Understanding any health issue is complicated enough, in how a doctor works through the alternatives as a “pattern recognition” when someone sick seeks help.  The diagnostic process is a complex transition process that begins with the patient’s personal illness history to achieve a result that can be categorized so solutions can then be applied.

A patient consulting the doctor about his symptoms starts an intricate process that may label him, classify his illness, indicate certain specific treatments in preference to others, and put him in a prognostic category.

The outcome of the process is regarded as essential for effective treatment by both patient and doctor(1). It is seen as “the clustering of signs and their development over time is, in narrative theory, defined as the plot, with this plot, eventually becoming the diagnosis.

Taking health systems higher into whole health systems

When you take health systems higher, into a design of a whole health system, the complexity becomes a magnitude of order to sort out that is way up there, in a different league.
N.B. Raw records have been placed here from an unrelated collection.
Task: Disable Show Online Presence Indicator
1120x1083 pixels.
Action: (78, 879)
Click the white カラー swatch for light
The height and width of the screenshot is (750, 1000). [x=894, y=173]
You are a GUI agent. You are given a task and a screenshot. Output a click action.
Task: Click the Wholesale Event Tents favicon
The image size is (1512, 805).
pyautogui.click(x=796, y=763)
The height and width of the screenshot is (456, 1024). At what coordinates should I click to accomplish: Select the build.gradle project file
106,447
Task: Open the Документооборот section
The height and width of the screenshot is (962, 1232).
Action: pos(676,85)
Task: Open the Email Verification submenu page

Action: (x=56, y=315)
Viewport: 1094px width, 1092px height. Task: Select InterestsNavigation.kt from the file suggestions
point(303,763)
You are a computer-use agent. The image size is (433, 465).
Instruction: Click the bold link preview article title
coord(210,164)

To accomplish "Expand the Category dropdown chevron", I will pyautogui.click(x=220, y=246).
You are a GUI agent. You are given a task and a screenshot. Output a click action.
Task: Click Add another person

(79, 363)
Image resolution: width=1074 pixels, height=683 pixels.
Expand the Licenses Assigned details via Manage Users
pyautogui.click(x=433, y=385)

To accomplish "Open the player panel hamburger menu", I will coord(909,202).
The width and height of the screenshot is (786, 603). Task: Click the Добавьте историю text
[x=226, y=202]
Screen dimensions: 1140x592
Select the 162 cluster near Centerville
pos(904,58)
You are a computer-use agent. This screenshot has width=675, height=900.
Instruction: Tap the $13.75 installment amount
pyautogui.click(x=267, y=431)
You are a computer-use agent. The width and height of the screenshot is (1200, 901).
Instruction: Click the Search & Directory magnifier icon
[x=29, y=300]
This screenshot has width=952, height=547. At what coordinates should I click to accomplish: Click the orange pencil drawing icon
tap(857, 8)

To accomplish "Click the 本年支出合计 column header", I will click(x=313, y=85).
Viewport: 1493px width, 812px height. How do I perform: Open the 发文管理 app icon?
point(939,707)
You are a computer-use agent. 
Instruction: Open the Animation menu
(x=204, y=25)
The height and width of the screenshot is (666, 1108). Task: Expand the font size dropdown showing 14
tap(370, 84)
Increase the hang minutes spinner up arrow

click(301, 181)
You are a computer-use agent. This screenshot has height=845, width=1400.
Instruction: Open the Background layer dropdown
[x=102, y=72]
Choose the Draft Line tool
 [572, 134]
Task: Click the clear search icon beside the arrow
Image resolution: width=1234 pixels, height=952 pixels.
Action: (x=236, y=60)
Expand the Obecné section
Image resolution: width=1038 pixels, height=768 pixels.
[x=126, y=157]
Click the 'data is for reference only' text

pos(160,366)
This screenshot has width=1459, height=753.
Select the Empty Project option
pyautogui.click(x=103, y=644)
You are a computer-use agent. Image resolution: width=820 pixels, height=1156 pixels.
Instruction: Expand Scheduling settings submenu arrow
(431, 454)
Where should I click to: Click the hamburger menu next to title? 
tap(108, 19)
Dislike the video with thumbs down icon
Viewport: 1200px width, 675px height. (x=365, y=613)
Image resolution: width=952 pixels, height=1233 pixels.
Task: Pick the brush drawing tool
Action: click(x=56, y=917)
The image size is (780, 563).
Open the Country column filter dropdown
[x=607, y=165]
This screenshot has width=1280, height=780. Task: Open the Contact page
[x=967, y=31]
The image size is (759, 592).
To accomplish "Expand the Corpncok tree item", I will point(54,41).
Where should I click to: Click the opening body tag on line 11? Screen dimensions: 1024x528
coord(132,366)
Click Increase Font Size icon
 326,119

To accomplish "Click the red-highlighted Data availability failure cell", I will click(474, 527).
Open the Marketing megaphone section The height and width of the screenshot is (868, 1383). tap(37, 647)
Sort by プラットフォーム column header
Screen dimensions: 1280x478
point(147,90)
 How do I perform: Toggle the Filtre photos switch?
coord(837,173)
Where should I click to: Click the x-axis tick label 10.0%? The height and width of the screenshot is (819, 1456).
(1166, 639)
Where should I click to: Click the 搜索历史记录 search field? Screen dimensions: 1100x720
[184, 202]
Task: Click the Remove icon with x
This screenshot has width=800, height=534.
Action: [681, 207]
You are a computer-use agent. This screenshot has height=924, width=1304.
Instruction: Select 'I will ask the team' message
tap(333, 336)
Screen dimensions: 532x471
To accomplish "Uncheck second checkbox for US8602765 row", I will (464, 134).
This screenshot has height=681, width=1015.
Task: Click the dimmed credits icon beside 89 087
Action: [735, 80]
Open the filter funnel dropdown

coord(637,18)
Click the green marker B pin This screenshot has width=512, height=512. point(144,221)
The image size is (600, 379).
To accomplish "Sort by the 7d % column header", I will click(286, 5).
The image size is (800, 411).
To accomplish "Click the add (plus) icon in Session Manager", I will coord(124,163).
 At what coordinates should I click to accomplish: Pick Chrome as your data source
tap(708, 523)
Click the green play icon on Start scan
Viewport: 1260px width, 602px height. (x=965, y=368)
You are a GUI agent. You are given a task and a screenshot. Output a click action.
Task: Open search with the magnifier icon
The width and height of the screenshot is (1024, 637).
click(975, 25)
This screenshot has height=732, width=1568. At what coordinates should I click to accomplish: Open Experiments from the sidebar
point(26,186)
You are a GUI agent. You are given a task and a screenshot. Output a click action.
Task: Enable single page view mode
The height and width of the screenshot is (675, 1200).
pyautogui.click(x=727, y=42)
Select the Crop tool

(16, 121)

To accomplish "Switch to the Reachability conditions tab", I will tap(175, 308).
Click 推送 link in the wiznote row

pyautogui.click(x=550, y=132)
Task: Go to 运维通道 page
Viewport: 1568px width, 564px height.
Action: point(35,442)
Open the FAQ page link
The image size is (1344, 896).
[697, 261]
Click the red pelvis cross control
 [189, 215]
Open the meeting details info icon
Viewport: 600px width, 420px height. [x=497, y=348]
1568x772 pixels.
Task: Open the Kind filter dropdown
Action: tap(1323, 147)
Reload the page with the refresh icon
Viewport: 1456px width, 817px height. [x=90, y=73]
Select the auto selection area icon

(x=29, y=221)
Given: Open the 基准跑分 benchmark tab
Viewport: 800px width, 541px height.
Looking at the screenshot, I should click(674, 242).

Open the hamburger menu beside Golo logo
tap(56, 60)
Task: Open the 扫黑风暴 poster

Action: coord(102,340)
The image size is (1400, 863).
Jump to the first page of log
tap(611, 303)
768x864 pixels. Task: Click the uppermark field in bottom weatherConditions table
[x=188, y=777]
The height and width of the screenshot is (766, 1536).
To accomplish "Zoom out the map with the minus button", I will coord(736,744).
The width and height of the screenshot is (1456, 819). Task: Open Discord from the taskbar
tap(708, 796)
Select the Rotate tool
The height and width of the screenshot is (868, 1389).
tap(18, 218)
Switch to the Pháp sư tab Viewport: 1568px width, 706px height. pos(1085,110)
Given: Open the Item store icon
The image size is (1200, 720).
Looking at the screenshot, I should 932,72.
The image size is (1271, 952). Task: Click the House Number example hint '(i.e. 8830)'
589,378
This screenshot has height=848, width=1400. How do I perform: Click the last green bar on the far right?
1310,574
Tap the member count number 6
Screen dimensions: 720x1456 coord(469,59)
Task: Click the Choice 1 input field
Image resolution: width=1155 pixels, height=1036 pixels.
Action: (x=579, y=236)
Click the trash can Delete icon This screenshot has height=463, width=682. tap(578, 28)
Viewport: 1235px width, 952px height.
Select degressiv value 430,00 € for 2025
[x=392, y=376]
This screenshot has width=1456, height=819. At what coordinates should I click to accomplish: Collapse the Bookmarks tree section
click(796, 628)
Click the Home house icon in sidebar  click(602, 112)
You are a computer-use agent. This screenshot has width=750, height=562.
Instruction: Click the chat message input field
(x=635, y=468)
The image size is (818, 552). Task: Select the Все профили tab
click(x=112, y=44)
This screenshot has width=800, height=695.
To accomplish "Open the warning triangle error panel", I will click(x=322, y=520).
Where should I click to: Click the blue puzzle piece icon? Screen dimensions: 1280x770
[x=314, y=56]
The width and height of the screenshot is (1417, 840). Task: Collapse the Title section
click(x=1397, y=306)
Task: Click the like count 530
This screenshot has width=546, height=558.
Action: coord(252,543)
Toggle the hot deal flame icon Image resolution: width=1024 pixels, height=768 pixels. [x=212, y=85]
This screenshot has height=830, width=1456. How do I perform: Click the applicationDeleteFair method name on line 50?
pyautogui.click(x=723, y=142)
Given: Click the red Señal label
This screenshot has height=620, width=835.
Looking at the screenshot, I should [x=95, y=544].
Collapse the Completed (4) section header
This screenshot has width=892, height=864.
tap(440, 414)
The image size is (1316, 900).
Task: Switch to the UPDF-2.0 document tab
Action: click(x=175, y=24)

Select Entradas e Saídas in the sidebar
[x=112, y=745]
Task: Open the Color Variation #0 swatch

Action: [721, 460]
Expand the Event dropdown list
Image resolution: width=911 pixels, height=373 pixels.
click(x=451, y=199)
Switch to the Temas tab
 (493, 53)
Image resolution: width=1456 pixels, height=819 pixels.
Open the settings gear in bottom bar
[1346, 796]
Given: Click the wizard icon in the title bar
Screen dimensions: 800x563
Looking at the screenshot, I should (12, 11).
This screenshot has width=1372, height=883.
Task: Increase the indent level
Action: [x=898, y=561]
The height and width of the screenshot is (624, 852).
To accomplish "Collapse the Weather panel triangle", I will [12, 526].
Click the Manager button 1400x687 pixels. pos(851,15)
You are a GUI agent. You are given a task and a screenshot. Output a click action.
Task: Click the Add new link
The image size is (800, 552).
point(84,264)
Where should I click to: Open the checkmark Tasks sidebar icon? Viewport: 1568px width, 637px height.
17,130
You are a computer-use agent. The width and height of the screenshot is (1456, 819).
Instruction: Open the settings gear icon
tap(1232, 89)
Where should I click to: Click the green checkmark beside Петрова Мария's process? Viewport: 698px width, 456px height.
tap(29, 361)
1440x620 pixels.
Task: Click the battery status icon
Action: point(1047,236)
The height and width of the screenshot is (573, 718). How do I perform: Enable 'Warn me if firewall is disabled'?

We struggle to find ways to capture whole health systems, perhaps until now.

There are so many gaps in our health system, to the point we are often just plugging parts thinking they are improving the system.  Actually, the opposite is often true, we produce a ‘knock-on’ effect that depreciates the system to make it less effective progressively over time or in surprising sudden fashion. This progressive decline comes partly from not understanding the complete Health Ecosystem you are in. We need to think about designing Health Systems in Ecosystem ways.

It is argued our health systems are failing as they do not address the “whole” health ecosystem, as we only tend to treat part of the system. The doctor is looking to cure the immediate issue, applying solutions that are often grouped as generative but in his judgment applicable to your need.

The question we all face there are significant gaps as the system really is one-sided, it is looking for speedy outcomes, and to limit the cost. This is a solution-providers need but is it coving the patient’s side by delivering value in one that offers affective capacity. Affective here refers to the underlying affective experience of feeling, emotion, or mood, both in its physical and mental capacity to influence and produce lasting change but also to provide a better health system focused on outcomes that work for the system providers and the patients’ perspectives delivering value to both.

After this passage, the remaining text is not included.